2018-10-05
OpenSM still causing issues when setting up IB on the D03s
- Best route is to enable it on the switch
- Subnet created with P_Key, but don't know how to add nodes to it
- LID changes when SM changes / restarts, switch should know
- @Pak will try to set it up
Looking at different binaries on Mellanox drivers
- To do with host names on RODATA
- Can also have v8.1 instructions for newer cores
- We have to be careful with older arches
Talking about benchmarks, noise and how to use perf to find issues
- Thinking about hwloc support for Arm cores
- INRIA has done some work, should upstream it
- Added issue in benchmark_harness to use it
IPoIB tests too slow (15GB) while pure IB are fast (45GB+)
- Second ports look open, may need to flip the cabled next time in London
- @Baptiste is finishing the Jenkins job to automate it
When we get IB jobs running and stable, we'll look at OpenMPI's MTT
- Goal is to upload (some) results to OpenMPI's website
2018-08-31
Pak
Infiniband:
- Seems to be working on D05/D03 cluster, but due to the big difference between the two machines, it's not good for testing latency/bandwidth.
- If we had at least two D05s for cluster setup, it would be enough, but our other D05 runs Debian and benchmarks and doesn't have a Mellanox card.
- Action: to update HPC-294 with the tests and expected results to make sure IB is working and of good enough quality.

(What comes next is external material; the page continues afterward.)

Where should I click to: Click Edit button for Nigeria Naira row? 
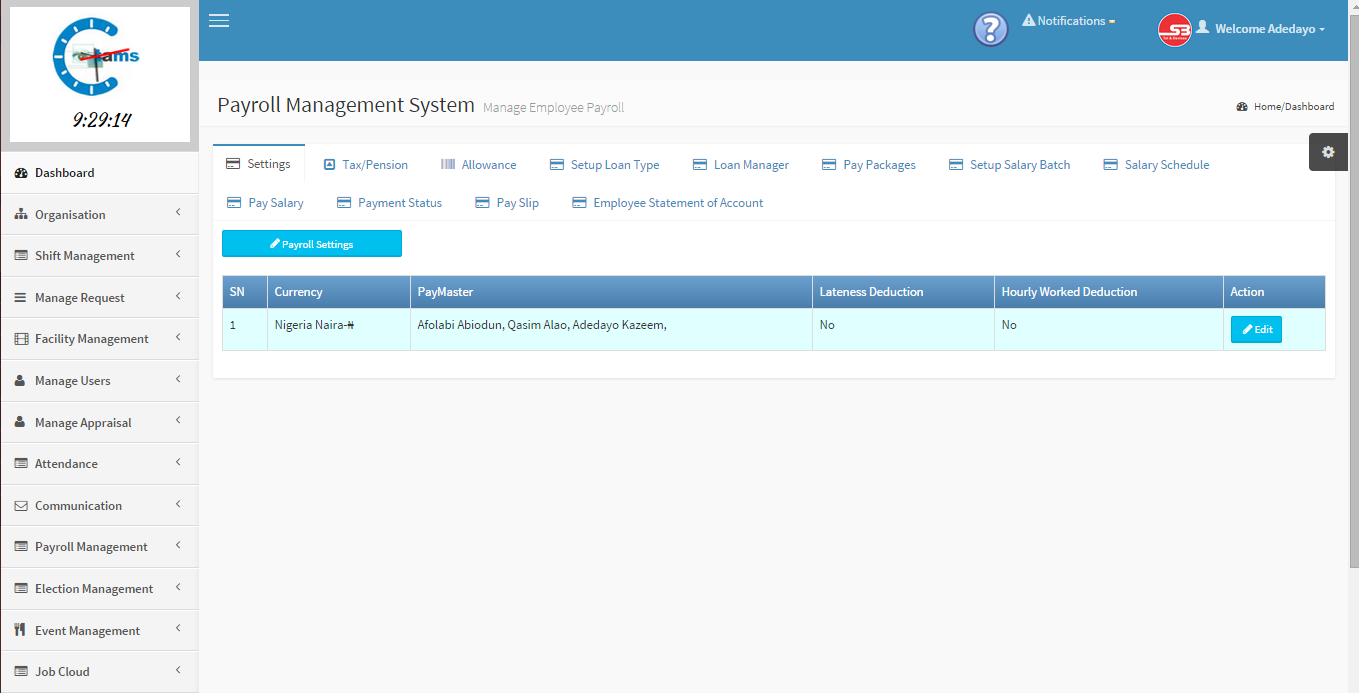(1256, 329)
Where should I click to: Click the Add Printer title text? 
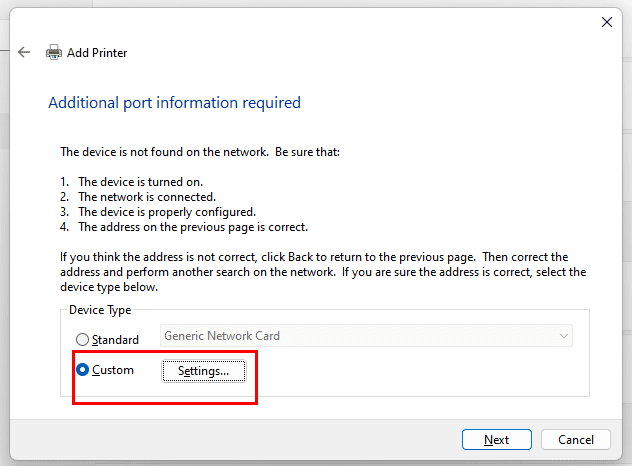(97, 52)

- Need to understand what we can do with our switch regarding subnet manager, and what we will have to use opensm
- Action: to work on HPC-292 trying to setup a subnet in the switch, and if not, listing the opensm setup during cluster provisioning
- Requested upstreaming for the feature needed for our clusters to work: socket direct and multi-host (see 2018-08-30), no response yet.
...